I want to find number of sequences which contains $2,3,4,5,6$ exactly once and $1$ exactly three times. Also all three $1$s should be placed before $6$.
Example $1)1,1,1,2,3,4,5,6\\2)1,2,3,4,1,1,6,5$
I think that $6$ can not be at $1$st, $2$nd, and $3$rd place. If we fix $6$ at fourth place then all three $1$'s are fixed at first three places and there are $4!$ such sequences possible.
How to calculate for $6$ be fixed at $5$th to $8$th place?
On
Here are some simpler approaches.
Method 1: Place the $2$, $3$, $4$, and $5$ in $$\binom{8}{4}4! = \frac{8!}{4!}$$ ways. Once you have done so, there is only one way to place the three $1$s and $6$ in the remaining positions so that all the $1$s appear before the $6$.
Method 2: Choose four positions for the three $1$s and the $6$, which can be done in $\binom{8}{4}$ ways. There is only one way to arrange them in these positions so that all the $1$s appear before the $6$. The remaining four distinct numbers may be placed in the remaining four positions in $4!$ ways. Hence, there are $$\binom{8}{4}4! = \frac{8!}{4!}$$ admissible arrangements of the numbers.

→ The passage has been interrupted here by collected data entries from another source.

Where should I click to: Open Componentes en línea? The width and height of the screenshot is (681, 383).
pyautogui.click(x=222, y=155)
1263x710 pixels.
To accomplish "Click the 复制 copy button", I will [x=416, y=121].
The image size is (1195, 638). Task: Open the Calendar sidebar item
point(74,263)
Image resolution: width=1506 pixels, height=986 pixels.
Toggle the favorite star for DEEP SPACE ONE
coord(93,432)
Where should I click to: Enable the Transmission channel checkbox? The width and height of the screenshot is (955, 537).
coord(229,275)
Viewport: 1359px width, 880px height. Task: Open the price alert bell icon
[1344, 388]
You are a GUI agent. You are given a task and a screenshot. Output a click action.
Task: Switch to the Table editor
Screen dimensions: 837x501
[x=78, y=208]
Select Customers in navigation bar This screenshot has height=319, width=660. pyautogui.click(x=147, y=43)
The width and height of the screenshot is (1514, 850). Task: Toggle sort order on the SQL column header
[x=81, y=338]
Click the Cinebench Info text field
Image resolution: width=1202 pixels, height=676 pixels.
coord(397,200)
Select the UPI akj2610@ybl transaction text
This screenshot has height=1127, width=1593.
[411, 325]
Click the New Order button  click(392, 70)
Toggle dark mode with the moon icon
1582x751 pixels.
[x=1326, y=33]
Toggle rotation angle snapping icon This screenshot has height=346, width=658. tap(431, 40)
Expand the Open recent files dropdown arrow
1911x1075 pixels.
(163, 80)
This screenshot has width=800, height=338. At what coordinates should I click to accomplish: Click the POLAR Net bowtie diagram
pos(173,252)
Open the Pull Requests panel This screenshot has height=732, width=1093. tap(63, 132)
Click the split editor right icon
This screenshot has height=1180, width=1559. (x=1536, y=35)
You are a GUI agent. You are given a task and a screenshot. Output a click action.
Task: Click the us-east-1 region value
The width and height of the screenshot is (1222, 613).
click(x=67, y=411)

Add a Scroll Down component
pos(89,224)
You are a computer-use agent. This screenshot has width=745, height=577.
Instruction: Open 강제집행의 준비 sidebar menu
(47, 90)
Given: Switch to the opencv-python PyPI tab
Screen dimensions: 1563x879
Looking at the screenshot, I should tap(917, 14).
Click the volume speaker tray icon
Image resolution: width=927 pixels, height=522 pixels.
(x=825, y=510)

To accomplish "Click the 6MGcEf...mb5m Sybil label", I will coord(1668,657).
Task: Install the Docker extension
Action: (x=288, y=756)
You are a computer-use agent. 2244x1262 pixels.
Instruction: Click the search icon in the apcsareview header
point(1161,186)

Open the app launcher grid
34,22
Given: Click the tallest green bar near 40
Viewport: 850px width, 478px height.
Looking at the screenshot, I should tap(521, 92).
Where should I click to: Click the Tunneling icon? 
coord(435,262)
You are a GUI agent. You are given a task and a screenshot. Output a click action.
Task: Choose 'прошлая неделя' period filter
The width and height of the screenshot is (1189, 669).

Method 3: First, we count the number of distinguishable arrangements, then use symmetry to determine the number of admissible arrangements.
Number of distinguishable arrangements: Choose three of the eight positions for the $1$s, which can be done in $\binom{8}{3}$ ways. The remaining five distinct numbers can be placed in the remaining five positions in $5!$ ways. Hence, the number of distinguishable arrangements of $1, 1, 1, 2, 3, 4, 5, 6$ is $$\binom{8}{3}5! = \frac{8!}{4!}$$
Number of admissible arrangements: By symmetry, in one fourth of these arrangements will the $6$ appear after all three $1$s. Hence, the number of admissible arrangements is $$\frac{1}{4}\binom{8}{3}5! = \frac{8!}{4!}$$
On
HINT: I will explain it for sixth place and leave the rest to you:
Since $6$ is on sixth place, there are five places left before it and three of them must be filled by $1$'s. For the rest of two, we can choose from $2,3,4,5$ with $\binom{4}{2}$ and arrange them in those five places with $\frac{5!}{3!}$ (since $1$'s are identical). For the places after sixth place, we can rearrange them with $2!$ so if $6$ is on sixth place, there are $$\binom{4}{2}\cdot\frac{5!}{3!}\cdot2!$$ ways.